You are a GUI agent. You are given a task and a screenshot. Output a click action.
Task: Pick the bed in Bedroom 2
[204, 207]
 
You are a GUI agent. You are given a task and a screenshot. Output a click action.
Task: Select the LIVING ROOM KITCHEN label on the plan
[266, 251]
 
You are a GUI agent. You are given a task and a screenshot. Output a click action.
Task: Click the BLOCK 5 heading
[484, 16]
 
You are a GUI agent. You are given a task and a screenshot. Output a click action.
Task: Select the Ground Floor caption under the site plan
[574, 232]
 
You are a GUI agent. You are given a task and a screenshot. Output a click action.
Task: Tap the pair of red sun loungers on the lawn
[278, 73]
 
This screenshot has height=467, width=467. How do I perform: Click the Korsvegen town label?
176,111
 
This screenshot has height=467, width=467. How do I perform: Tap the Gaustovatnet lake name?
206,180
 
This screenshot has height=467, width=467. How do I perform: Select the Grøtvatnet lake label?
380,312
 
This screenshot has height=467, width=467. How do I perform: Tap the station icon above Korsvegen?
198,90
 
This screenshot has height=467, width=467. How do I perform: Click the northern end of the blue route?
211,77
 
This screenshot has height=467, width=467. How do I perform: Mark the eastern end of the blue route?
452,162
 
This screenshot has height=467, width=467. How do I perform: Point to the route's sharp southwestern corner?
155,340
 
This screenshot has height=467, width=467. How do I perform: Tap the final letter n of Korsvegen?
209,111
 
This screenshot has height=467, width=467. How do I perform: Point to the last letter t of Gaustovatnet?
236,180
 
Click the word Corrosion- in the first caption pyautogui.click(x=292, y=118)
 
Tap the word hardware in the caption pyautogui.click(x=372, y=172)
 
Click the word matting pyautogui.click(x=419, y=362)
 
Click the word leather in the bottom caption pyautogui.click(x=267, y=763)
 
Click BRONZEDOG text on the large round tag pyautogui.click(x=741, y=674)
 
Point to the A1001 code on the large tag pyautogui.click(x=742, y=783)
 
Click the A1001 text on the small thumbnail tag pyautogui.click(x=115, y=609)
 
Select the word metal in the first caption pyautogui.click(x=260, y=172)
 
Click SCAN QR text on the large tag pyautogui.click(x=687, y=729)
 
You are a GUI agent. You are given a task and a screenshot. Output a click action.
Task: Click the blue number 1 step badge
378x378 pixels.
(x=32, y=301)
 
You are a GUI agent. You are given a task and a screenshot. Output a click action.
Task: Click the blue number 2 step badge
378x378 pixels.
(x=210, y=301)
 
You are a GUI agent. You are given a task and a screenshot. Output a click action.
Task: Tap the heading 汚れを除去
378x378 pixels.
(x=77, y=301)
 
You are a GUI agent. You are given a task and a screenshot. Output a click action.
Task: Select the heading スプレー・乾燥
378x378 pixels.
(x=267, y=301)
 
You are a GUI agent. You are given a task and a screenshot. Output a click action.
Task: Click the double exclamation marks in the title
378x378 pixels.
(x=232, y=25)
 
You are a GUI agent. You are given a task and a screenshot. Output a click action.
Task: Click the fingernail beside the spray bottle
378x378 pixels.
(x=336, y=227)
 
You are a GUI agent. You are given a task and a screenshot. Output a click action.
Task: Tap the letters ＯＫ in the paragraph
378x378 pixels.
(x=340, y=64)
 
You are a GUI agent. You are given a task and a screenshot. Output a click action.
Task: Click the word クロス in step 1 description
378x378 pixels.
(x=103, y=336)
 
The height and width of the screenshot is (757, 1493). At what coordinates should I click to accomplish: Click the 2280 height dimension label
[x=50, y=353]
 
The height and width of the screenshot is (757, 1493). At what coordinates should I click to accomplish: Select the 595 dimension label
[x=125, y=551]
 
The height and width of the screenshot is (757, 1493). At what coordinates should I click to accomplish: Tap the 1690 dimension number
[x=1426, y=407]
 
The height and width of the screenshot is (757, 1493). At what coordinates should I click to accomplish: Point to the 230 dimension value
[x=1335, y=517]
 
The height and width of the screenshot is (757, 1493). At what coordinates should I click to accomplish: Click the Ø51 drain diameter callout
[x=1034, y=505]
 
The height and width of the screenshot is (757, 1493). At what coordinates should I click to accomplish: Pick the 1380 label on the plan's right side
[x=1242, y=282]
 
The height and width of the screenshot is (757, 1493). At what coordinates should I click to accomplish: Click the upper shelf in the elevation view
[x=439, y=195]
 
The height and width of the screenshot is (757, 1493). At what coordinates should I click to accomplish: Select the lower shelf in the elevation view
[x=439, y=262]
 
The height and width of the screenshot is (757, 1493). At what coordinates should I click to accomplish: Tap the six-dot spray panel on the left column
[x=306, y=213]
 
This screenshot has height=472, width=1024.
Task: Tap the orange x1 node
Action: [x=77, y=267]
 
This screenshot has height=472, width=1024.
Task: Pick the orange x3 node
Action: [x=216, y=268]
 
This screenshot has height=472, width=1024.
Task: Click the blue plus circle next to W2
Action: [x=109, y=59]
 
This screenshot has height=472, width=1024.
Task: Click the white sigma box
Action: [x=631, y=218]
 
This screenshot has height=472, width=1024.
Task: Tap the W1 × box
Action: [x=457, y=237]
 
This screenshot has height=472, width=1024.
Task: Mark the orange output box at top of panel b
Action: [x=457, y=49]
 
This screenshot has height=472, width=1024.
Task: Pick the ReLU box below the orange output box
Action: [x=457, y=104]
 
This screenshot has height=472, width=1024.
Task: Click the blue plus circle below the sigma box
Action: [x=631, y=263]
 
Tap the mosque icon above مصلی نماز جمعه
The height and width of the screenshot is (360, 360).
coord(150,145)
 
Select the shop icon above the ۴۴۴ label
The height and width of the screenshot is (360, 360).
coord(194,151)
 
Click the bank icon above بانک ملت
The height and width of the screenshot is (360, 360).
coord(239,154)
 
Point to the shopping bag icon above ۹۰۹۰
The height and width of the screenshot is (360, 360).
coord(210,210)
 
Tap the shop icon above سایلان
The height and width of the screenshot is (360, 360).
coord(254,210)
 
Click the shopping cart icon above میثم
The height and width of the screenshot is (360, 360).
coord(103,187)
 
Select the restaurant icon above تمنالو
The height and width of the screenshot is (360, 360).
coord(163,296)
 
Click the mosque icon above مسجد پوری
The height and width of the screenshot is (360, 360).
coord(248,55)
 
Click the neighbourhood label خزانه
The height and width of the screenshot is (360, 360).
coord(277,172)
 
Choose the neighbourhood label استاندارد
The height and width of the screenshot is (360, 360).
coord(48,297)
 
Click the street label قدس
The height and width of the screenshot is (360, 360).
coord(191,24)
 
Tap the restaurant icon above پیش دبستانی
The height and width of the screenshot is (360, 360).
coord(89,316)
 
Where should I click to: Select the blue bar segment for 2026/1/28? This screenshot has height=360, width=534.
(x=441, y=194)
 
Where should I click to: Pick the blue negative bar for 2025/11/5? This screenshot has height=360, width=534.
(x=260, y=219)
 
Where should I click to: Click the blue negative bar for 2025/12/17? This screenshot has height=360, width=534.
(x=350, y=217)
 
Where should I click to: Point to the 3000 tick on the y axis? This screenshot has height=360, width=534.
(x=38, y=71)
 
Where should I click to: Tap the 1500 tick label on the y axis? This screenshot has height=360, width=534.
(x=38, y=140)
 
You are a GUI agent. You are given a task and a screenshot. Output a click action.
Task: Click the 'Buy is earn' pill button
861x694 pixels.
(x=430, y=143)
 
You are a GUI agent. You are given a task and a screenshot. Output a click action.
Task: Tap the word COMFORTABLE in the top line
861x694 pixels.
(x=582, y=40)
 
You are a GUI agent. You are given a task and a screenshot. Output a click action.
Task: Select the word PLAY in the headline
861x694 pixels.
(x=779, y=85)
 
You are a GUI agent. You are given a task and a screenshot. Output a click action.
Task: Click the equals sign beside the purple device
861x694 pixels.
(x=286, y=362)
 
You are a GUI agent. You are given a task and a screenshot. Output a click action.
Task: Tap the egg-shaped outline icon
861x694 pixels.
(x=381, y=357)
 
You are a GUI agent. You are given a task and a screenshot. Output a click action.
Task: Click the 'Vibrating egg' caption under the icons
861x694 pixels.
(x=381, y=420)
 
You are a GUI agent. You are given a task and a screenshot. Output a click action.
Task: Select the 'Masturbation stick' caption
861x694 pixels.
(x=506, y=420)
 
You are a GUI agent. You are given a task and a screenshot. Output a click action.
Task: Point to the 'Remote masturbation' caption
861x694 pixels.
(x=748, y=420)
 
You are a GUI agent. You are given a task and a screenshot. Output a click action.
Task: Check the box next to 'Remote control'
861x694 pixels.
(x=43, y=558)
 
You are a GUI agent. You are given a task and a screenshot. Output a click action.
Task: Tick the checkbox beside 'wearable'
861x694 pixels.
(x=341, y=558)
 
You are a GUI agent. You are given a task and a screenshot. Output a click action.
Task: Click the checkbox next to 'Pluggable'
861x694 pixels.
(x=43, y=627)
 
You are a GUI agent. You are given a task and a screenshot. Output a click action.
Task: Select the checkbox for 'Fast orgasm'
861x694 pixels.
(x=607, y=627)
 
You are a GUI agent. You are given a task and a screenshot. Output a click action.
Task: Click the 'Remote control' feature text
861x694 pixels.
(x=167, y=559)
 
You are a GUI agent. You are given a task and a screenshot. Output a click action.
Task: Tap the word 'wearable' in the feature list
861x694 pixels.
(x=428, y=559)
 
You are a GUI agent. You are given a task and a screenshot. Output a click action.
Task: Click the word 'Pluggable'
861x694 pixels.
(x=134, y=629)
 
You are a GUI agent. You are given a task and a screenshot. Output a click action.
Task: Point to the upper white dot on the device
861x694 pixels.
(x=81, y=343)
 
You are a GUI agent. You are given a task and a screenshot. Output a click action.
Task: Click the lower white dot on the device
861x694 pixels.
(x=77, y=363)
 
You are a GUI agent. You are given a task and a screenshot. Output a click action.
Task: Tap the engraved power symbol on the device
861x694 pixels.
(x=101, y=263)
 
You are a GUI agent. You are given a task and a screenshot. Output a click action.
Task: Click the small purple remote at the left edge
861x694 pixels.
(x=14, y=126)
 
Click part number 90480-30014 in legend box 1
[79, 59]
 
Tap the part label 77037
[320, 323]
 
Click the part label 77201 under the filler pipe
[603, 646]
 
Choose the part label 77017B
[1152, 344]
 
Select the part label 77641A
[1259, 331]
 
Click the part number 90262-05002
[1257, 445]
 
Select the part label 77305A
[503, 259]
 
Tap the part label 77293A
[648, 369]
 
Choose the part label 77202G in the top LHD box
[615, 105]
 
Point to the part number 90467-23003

WHAT IS NEEDED. Starting with the line that contains "Select the part label 77641A" and continuing through the final line, render those lines as a JSON list of strings with one string per line, omitting blank lines.

IN RESPONSE.
[
  "Select the part label 77641A",
  "[1259, 331]",
  "Click the part number 90262-05002",
  "[1257, 445]",
  "Select the part label 77305A",
  "[503, 259]",
  "Tap the part label 77293A",
  "[648, 369]",
  "Choose the part label 77202G in the top LHD box",
  "[615, 105]",
  "Point to the part number 90467-23003"
]